The northernmost of the Central American nations, Guatemala is the size of Tennessee. Its neighbors are Mexico on the north and west, and Belize, Honduras, and El Salvador on the east. The country consists of three main regions--the cool highlands with the heaviest population, the tropical area along the Pacific and Caribbean coasts, and the tropical jungle in the northern lowlands (known as the Petén).


Constitutional democratic republic.


Once the site of the impressive ancient Mayan civilization, Guatemala was conquered by Spanish conquistador Pedro de Alvarado in 1524 and became a republic in 1839 after the United Provinces of Central America collapsed. From 1898 to 1920, dictator Manuel Estrada Cabrera ran the country, and from 1931 to 1944, Gen. Jorge Ubico Castaneda served as strongman.

After Ubico's overthrow in 1944 by the "October Revolutionaries," a group of left-leaning students and professionals, liberal-democratic coalitions led by Juan José Arévalo (1945-1951) and Jacobo Arbenz Guzmán (1951-1954) instituted social and political reforms that strengthened the peasantry and urban workers at the expense of the military and big landowners, like the U.S.-owned United Fruit Company. With covert U.S. backing, Col. Carlos Castillo Armas led a coup in 1954, and Arbenz took refuge in Mexico. A series of repressive regimes followed, and by 1960 the country was plunged into a civil war between military governments, right-wing vigilante groups, and leftist rebels that would last 36 years, the longest civil war in Latin American history. Death squads murdered an estimated 50,000 leftists and political opponents during the 1970s. In 1977, the U.S. cut off military aid to the country because of its egregious human rights abuses. The indigenous Mayan Indians were singled out for special brutality by the right-wing death squads. By the end of the war, 200,000 citizens were dead.
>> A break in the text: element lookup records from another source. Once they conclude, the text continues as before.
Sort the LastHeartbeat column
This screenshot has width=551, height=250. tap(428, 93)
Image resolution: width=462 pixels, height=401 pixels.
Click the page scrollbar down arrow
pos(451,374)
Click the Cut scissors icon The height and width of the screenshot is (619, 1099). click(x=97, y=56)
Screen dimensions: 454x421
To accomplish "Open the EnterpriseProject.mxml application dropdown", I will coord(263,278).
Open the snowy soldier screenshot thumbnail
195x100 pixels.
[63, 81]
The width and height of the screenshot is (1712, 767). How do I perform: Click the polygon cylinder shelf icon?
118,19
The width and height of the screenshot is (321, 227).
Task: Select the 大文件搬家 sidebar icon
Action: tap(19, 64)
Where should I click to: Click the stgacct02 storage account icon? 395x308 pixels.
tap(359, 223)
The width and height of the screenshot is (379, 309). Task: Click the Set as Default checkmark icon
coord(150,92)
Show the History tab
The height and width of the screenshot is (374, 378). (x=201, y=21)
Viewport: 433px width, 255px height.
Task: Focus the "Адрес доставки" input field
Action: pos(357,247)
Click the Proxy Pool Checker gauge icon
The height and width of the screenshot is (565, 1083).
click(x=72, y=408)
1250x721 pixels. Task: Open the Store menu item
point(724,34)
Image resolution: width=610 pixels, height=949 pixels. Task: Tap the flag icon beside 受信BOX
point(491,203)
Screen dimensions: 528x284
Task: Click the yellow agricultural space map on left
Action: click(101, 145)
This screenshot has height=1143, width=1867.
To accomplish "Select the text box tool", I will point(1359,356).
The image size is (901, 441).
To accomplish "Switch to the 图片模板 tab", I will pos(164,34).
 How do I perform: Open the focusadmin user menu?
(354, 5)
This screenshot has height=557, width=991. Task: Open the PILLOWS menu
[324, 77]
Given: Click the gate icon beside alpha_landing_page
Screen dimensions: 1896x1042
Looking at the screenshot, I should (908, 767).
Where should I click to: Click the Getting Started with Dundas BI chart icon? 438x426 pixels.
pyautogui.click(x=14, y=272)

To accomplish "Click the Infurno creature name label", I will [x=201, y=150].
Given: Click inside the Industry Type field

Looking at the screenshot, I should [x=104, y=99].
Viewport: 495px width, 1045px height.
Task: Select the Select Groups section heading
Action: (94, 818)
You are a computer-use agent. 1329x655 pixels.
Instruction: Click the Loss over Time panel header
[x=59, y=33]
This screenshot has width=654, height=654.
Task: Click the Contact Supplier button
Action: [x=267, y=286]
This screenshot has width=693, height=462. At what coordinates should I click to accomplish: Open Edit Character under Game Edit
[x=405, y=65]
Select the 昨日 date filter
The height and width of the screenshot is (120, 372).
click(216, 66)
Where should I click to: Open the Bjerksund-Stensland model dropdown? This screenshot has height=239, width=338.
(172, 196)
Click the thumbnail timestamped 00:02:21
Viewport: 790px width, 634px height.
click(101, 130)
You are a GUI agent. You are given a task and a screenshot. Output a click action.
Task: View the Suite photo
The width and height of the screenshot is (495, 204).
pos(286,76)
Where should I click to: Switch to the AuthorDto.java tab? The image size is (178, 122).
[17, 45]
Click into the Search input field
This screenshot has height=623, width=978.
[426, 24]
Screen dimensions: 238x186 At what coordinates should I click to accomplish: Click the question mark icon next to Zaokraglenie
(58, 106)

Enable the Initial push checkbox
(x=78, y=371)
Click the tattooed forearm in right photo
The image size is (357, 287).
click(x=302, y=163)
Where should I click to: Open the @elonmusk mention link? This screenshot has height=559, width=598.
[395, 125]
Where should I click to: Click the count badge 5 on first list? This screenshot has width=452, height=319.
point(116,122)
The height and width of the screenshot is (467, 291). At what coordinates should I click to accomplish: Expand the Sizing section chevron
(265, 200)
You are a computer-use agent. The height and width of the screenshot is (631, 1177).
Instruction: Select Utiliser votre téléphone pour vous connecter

A succession of military juntas dominated during the civil war, until a new constitution was passed and civilian Marco Vinicio Cerezo Arévalo was elected and took office in 1986. He was followed by Jorge Serrano Elías in 1991. In 1993, Serrano moved to dissolve Congress and the Supreme Court and suspend constitutional rights, but the military deposed Serrano and allowed the inauguration of Ramiro de Leon Carpio, the former attorney general for human rights. A peace agreement was finally signed in Dec. 1996 by President Álvaro Arzú Irigoyen.

In 1999, a Guatemalan truth commission blamed the army for 93% of the atrocities and the rebels (the Guatemalan National Revolutionary Unit) for 3%. The former guerrillas apologized for their crimes, and President Clinton apologized for U.S. support of the right-wing military governments. The army has not acknowledged its guilt. Alfonso Portillo Cabrera, closely associated with the former dictatorship of Efrain Rios Montt (1982-1983), became president in Jan. 2000. In Aug. 2000, Portillo apologized for the former government's human rights abuses and pledged to prosecute those responsible and compensate victims.

To stimulate the economy, Guatemala, along with El Salvador and Honduras, signed a free trade agreement with Mexico in June 2000. In Aug. 2001, plans for tax increases prompted widespread, and often violent, protests.

In July 2003, the country's highest court ruled that former coup leader and military dictator Rios Montt, responsible for the massacre of tens of thousands of civilians during the civil war, was eligible to run for president in November. The ruling conflicted with the constitution, which bans anyone who seized power in a coup from running for the presidency. But in November, Rios Montt was soundly defeated by two candidates, conservative Oscar Berger and center-leftist Alvaro Colom. In the runoff election in December, Berger was elected president.

In 2004, Guatemala experienced an alarmingly violent crime wave. More than 2,000 murders took place, which were blamed on crime gangs and bands of teenagers.

In 2005, the government ratified a free-trade agreement (CAFTA) with the U.S.